→ STATED TASK:
Show every line of the data below that contains the string "Instruction".

Start

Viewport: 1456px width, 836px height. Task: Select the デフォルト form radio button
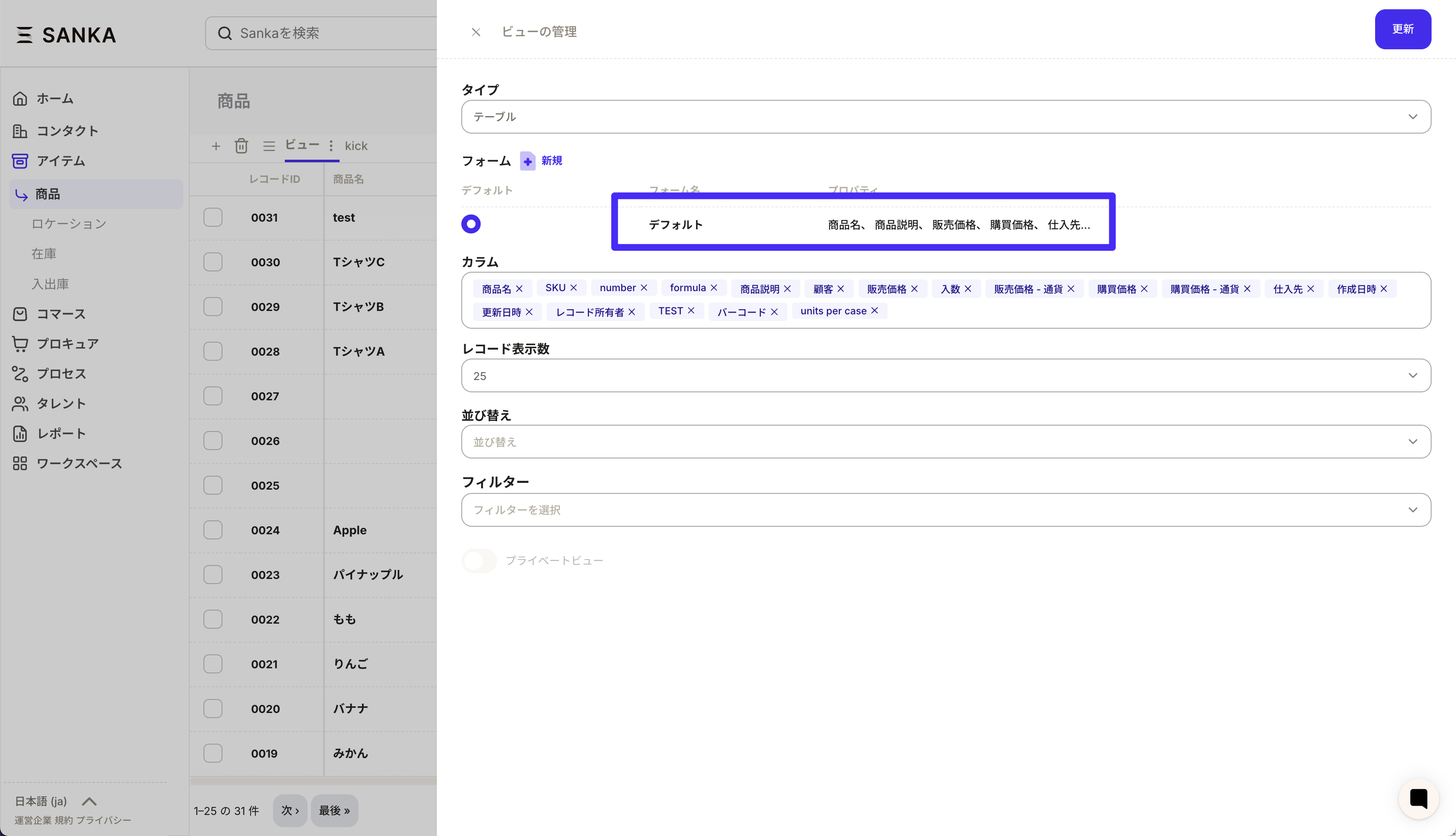coord(471,223)
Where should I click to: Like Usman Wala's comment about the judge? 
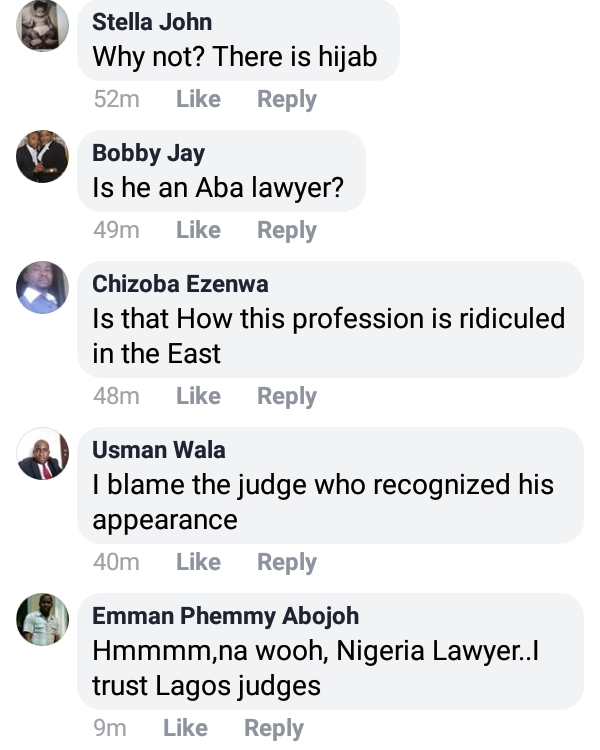coord(198,562)
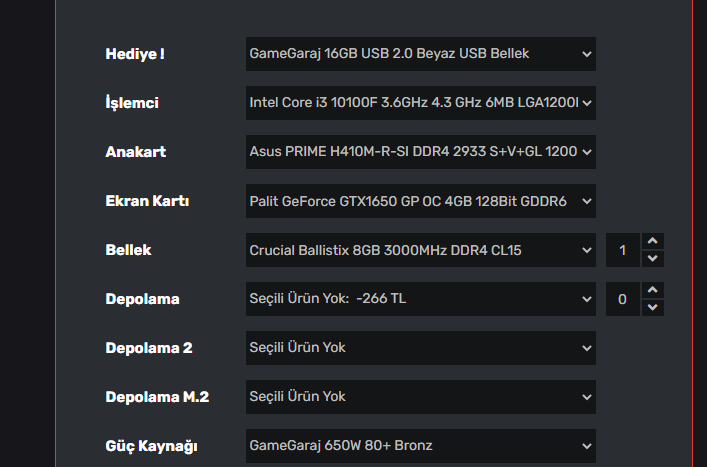Screen dimensions: 707x467
Task: Increase Bellek quantity with up arrow
Action: 652,242
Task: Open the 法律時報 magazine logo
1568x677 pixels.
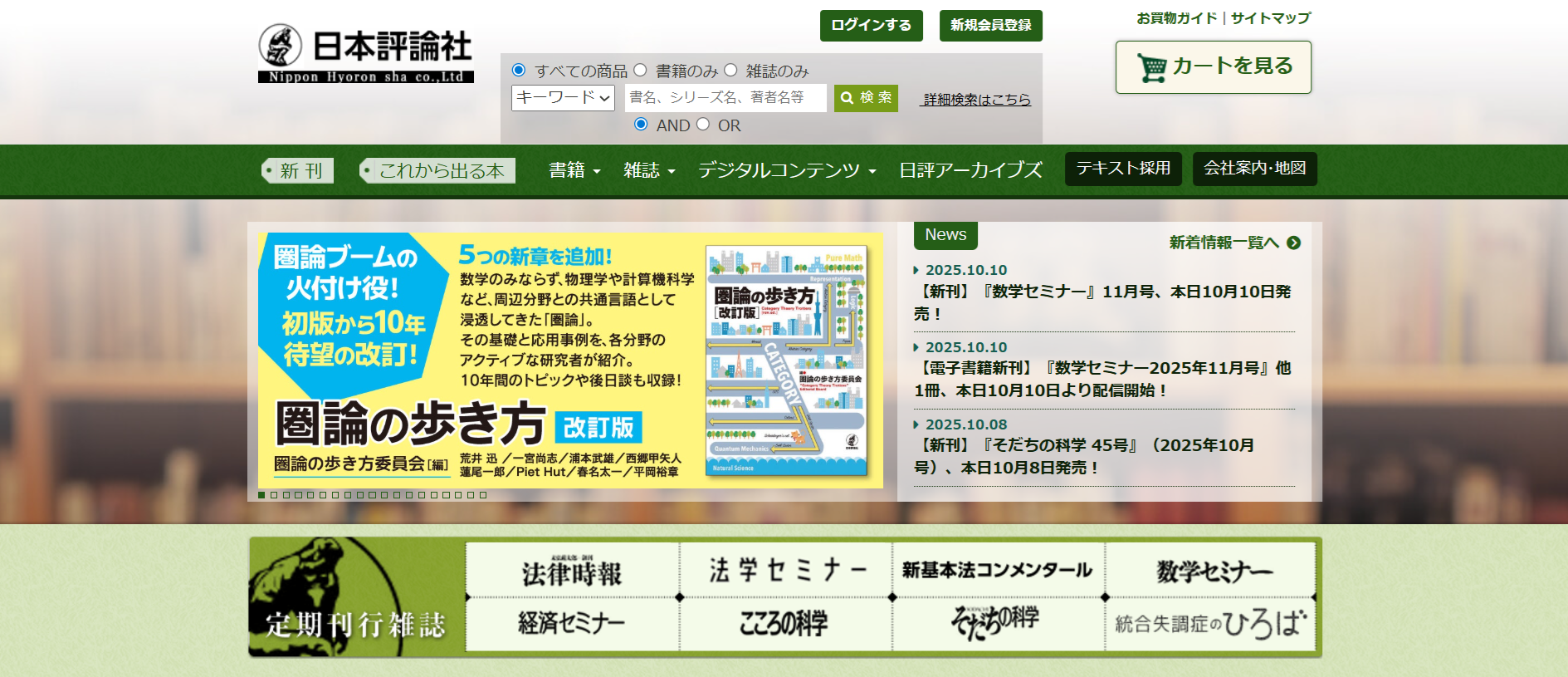Action: coord(572,572)
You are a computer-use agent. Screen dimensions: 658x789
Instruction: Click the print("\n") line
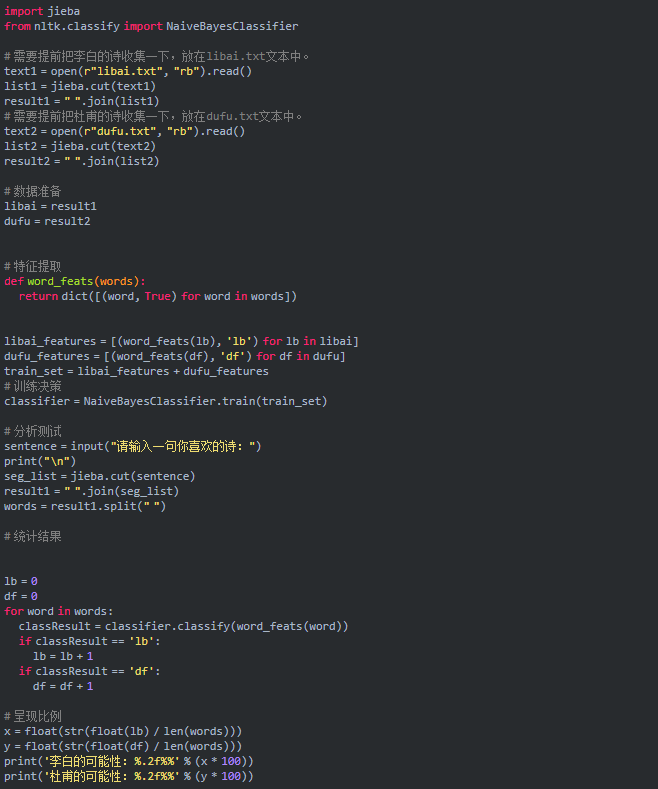(33, 461)
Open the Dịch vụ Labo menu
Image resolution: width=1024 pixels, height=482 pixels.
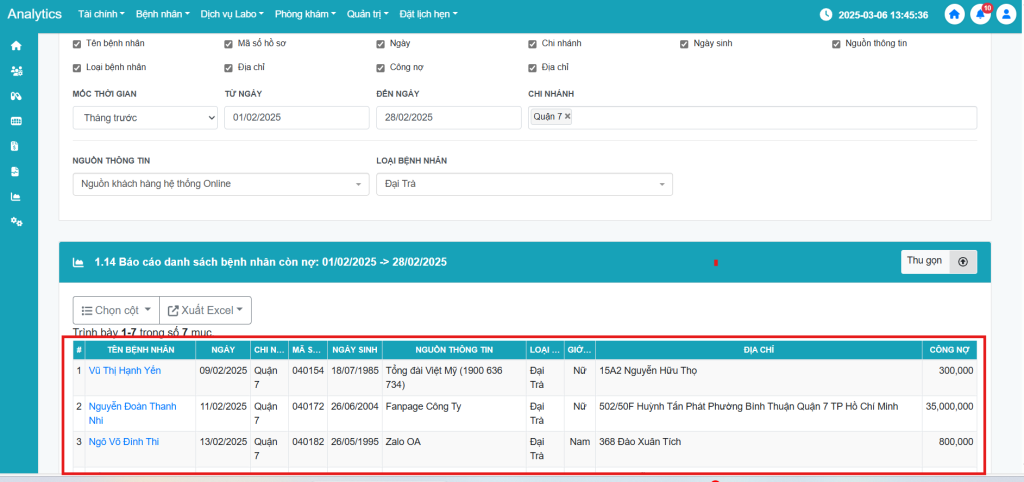pos(231,15)
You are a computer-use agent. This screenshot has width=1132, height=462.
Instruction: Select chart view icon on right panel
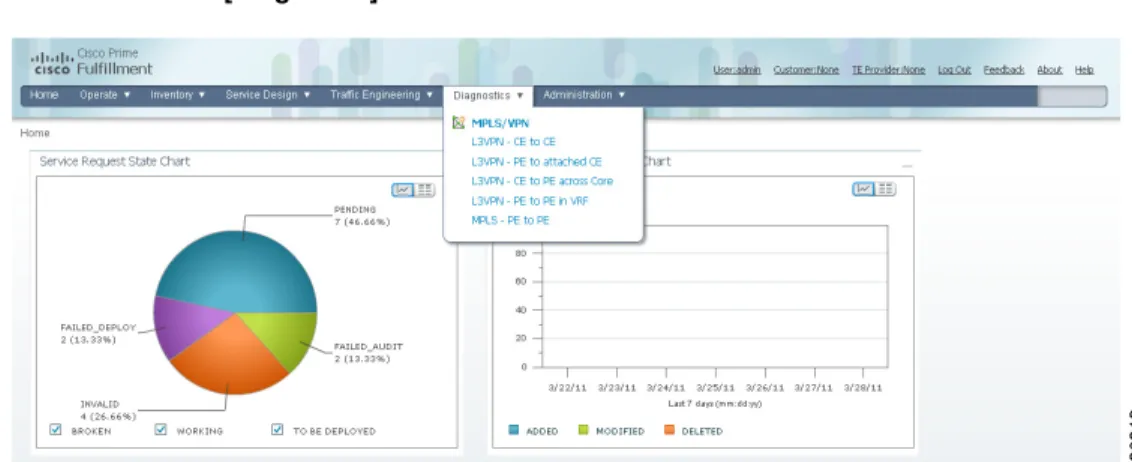(x=863, y=188)
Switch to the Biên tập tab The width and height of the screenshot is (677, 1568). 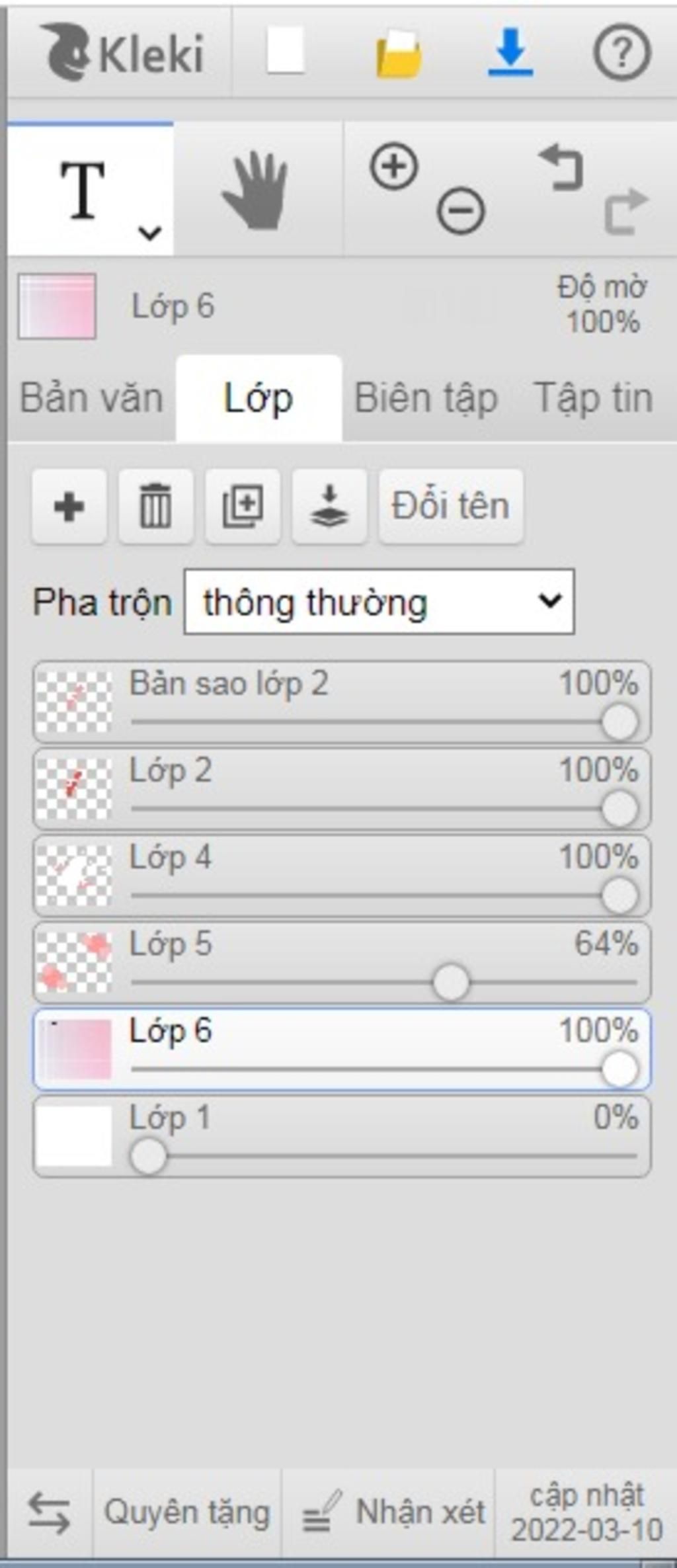[x=426, y=399]
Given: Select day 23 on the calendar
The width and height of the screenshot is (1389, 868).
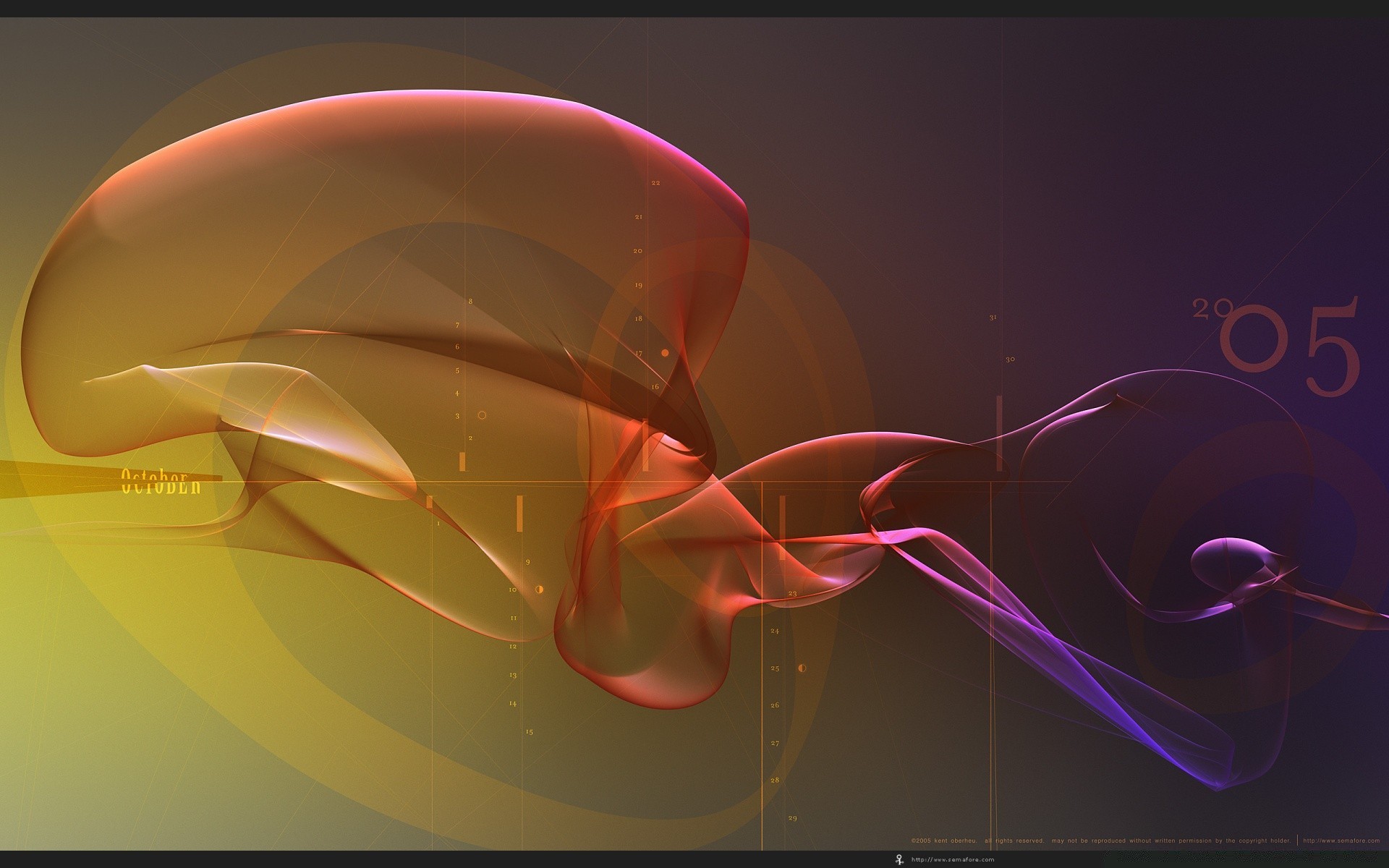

End

→ OUTPUT:
Instruction: Click the print("\n") line
Instruction: Select chart view icon on right panel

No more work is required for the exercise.